With an increasing number of patients using digital portals to message clinicians with questions about their care, some health systems are starting to bill insurers for the time it takes to respond. For instance, Cleveland Clinic has announced that starting Nov. 17 the Epic MyChart responses that require a provider’s clinical time and expertise to answer, may be billed to patients’ insurance.
A year ago, UCSF Health in San Francisco began charging for answering some portal messages if a response requires medical expertise and more than a few minutes of a provider's time.
Cleveland Clinic noted that since 2019, the number of messages providers have been answering has doubled. Going forward, messages taking five or more minutes for a provider to answer could get billed, including messages about:
• Changes to your medications
• New symptoms
• Changes to a long-term condition
• Check-ups on your long-term condition care, and
• Requests to complete medical forms.
The health system said the provider looking at the message might be reviewing the information the patient sent over and changing part of their treatment plan, or recommending they get a test to learn more. They might need to look at the medical history and do an in-depth review of the records to make sure they give the patient the best possible advice.
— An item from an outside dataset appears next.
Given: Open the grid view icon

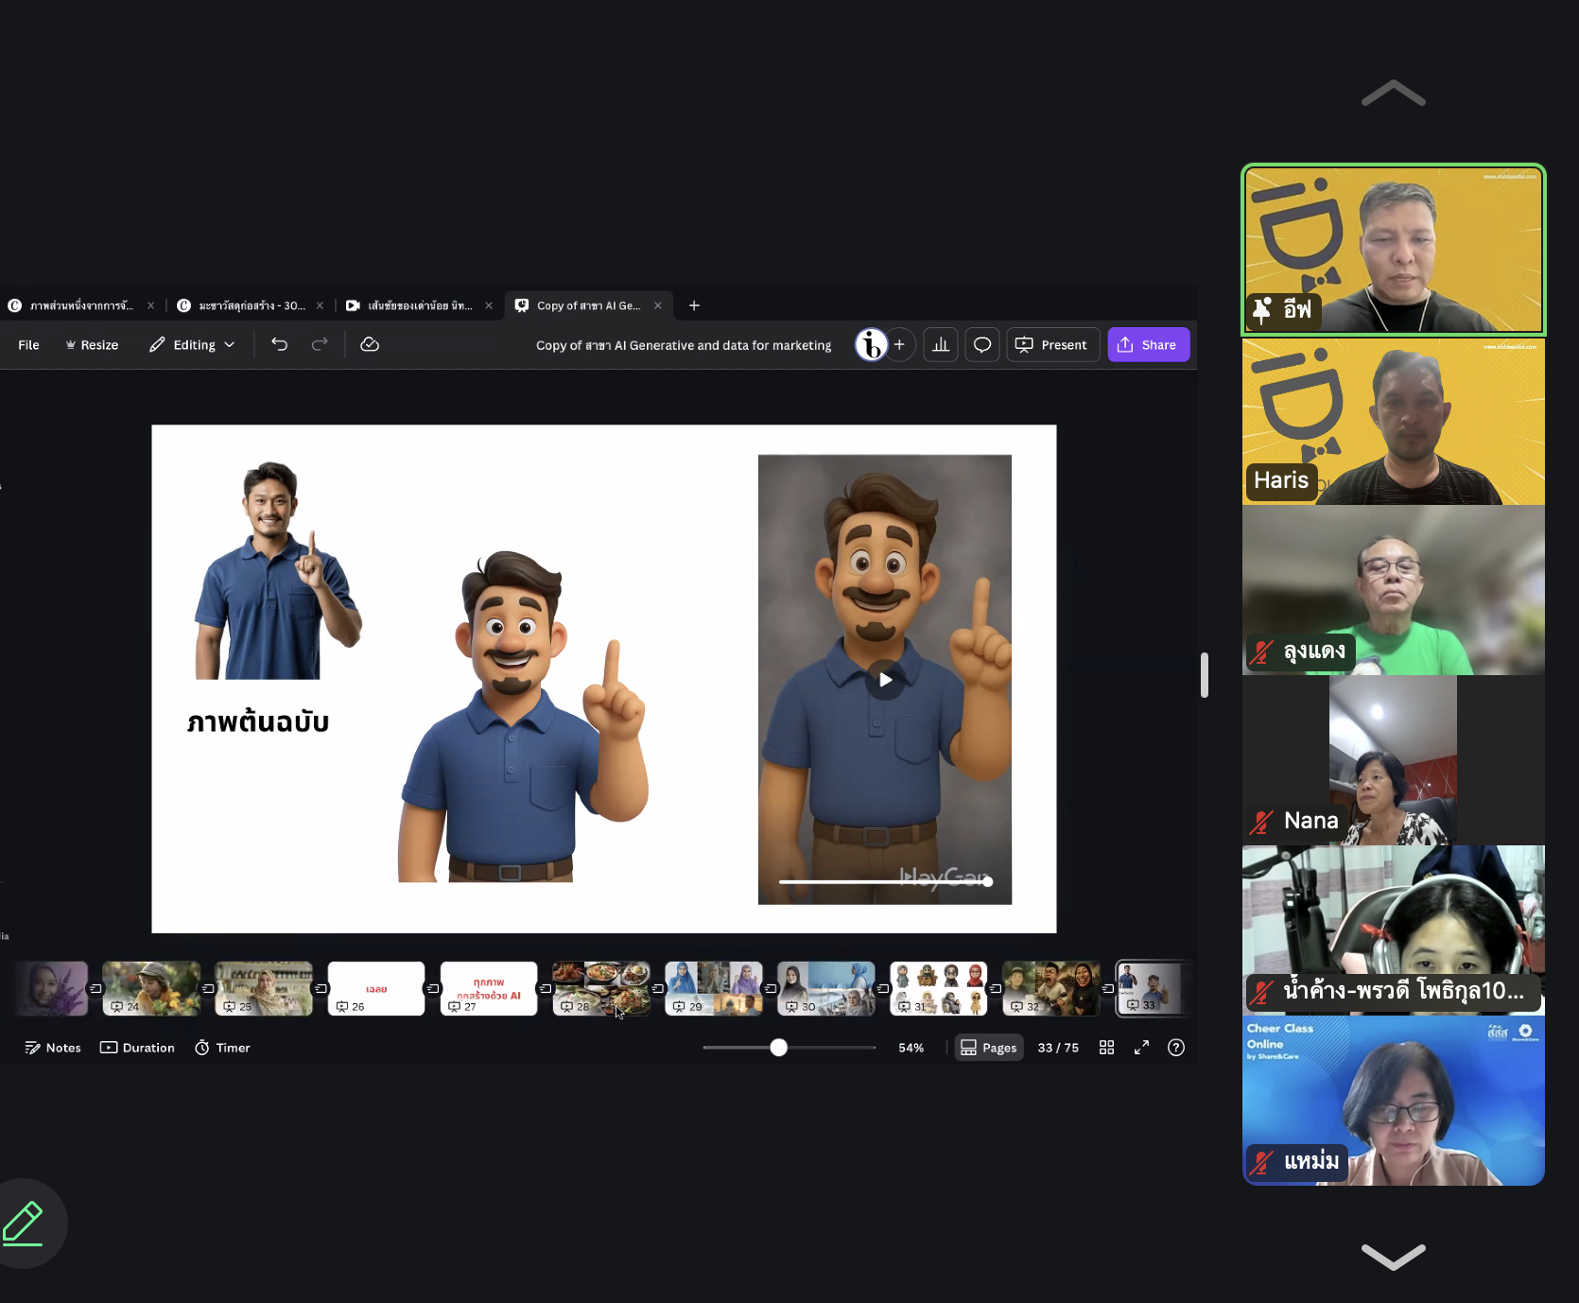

Patients may have to pay a co-pay based on your insurance company’s guidelines. Cleveland Clinic said some Medicare patients might have a small fee of $3 to $8. If patients with private insurance have a deductible, or this isn’t a covered benefit on their plan, they could owe $33 to $50.
A story on the Cleveland.com web site noted that among the major Greater Cleveland hospital systems, University Hospitals said it is thinking of following in Cleveland Clinic’s footsteps, but MetroHealth System is not. “UH is discussing making similar changes to its My UHCare messaging system next year, based on the time a physician needs to complete a patient’s request, the hospital said. Elsewhere in Ohio, ProMedica said the idea is under consideration, though not currently in use,” the story said.